PROLOG | NAME | SYNOPSIS | DESCRIPTION | RETURN VALUE | ERRORS | EXAMPLES | APPLICATION USAGE | RATIONALE | FUTURE DIRECTIONS | SEE ALSO | COPYRIGHT

ATOI(3P)                  POSIX Programmer's Manual                 ATOI(3P)

PROLOG         top

       This manual page is part of the POSIX Programmer's Manual.  The Linux
       implementation of this interface may differ (consult the
       corresponding Linux manual page for details of Linux behavior), or
       the interface may not be implemented on Linux.

NAME         top

       atoi — convert a string to an integer

SYNOPSIS         top

       #include <stdlib.h>

       int atoi(const char *str);

DESCRIPTION         top

       The functionality described on this reference page is aligned with
       the ISO C standard. Any conflict between the requirements described
       here and the ISO C standard is unintentional. This volume of
       POSIX.1‐2008 defers to the ISO C standard.

       The call atoi(str) shall be equivalent to:

           (int) strtol(str, (char **)NULL, 10)

       except that the handling of errors may differ. If the value cannot be
       represented, the behavior is undefined.

RETURN VALUE         top

       The atoi() function shall return the converted value if the value can
       be represented.

ERRORS         top

       No errors are defined.

       The following sections are informative.

EXAMPLES         top

   Converting an Argument
       The following example checks for proper usage of the program. If
       there is an argument and the decimal conversion of this argument
       (obtained using atoi()) is greater than 0, then the program has a
       valid number of minutes to wait for an event.

           #include <stdlib.h>
           #include <stdio.h>
           ...
           int minutes_to_event;
           ...
           if (argc < 2 || ((minutes_to_event = atoi (argv[1]))) <= 0) {
              fprintf(stderr, "Usage: %s minutes\n", argv[0]); exit(1);
           }
           ...

APPLICATION USAGE         top

       The atoi() function is subsumed by strtol() but is retained because
       it is used extensively in existing code. If the number is not known
       to be in range, strtol() should be used because atoi() is not
       required to perform any error checking.

RATIONALE         top

       None.

FUTURE DIRECTIONS         top

       None.

SEE ALSO         top

       strtol(3p)

       The Base Definitions volume of POSIX.1‐2008, stdlib.h(0p)

COPYRIGHT         top

       Portions of this text are reprinted and reproduced in electronic form
       from IEEE Std 1003.1, 2013 Edition, Standard for Information
       Technology -- Portable Operating System Interface (POSIX), The Open
       Group Base Specifications Issue 7, Copyright (C) 2013 by the
       Institute of Electrical and Electronics Engineers, Inc and The Open
       Group.  (This is POSIX.1-2008 with the 2013 Technical Corrigendum 1
       applied.) In the event of any discrepancy between this version and
       the original IEEE and The Open Group Standard, the original IEEE and
       The Open Group Standard is the referee document.

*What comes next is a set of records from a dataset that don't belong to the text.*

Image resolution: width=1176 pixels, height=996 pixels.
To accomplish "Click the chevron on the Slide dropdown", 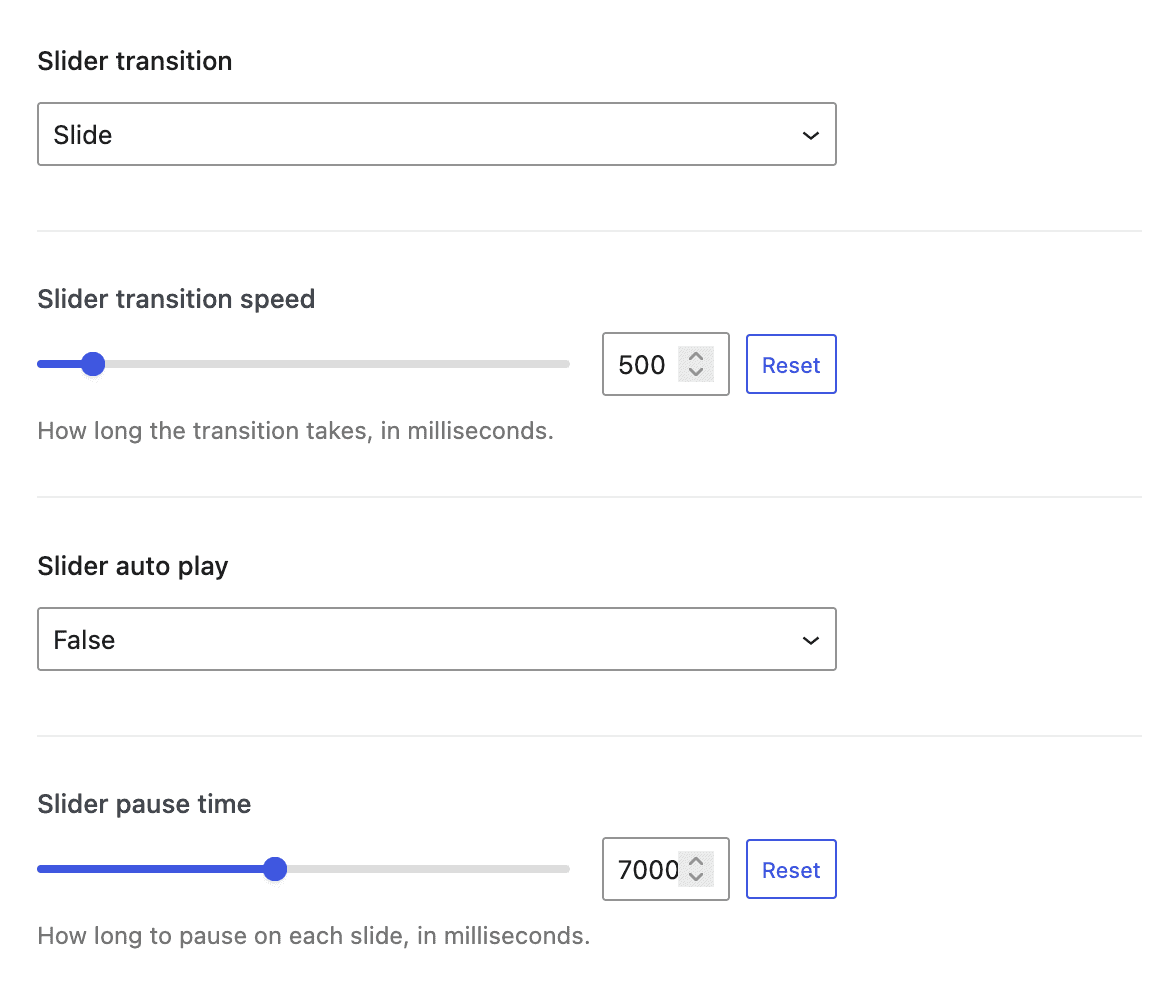I will 810,134.
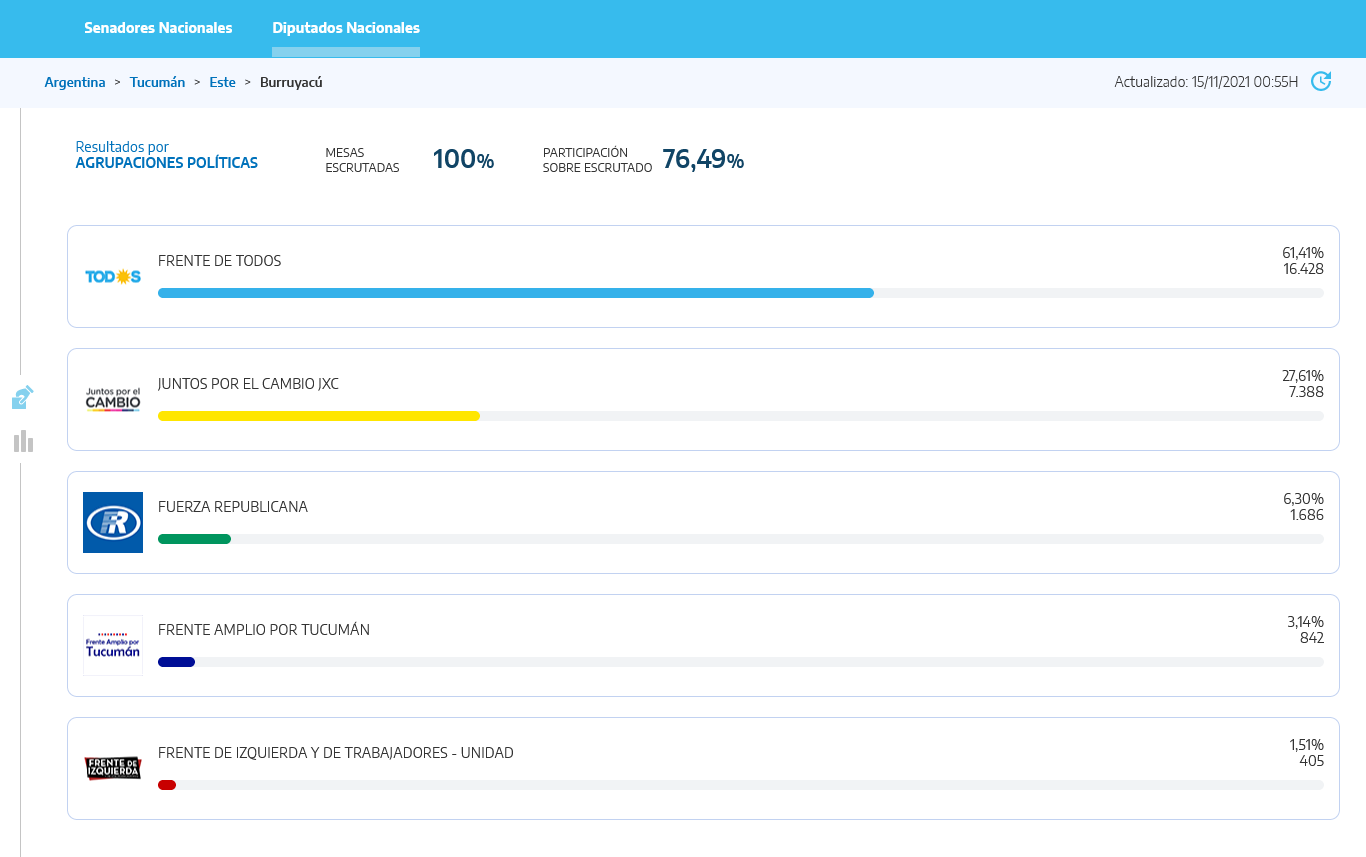
Task: Click the blue Frente de Todos progress bar
Action: click(x=515, y=293)
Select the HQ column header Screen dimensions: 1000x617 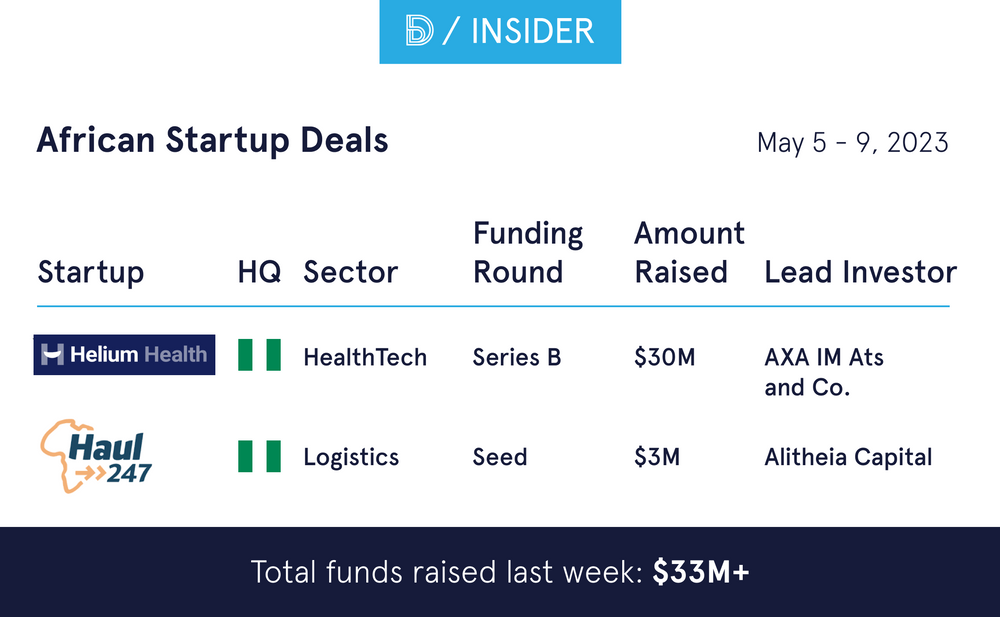coord(259,272)
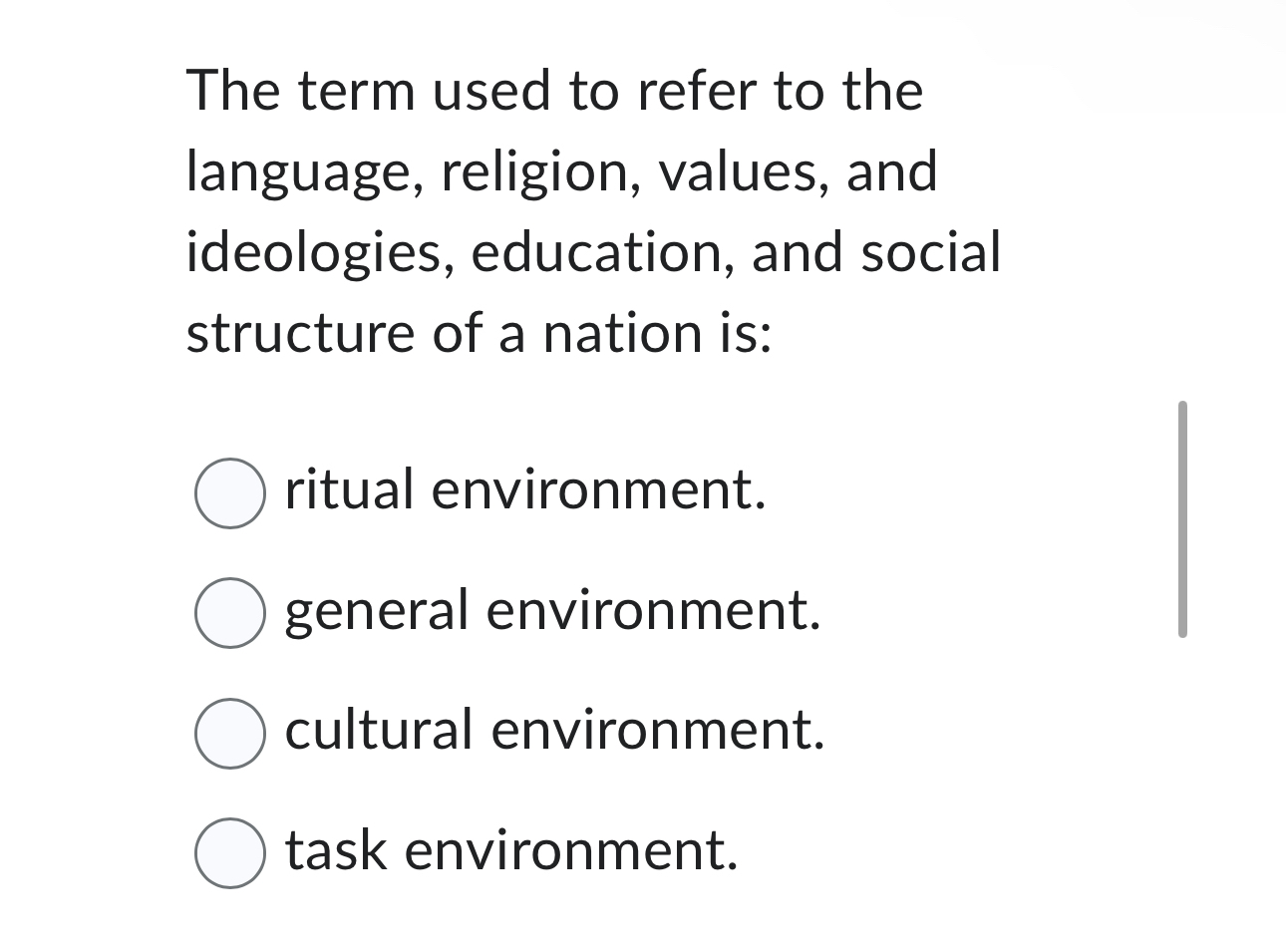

The original
       Standard can be obtained online at http://www.unix.org/online.html .

       Any typographical or formatting errors that appear in this page are
       most likely to have been introduced during the conversion of the
       source files to man page format. To report such errors, see
       https://www.kernel.org/doc/man-pages/reporting_bugs.html .

IEEE/The Open Group                 2013                            ATOI(3P)

Pages that refer to this page: stdlib.h(0p)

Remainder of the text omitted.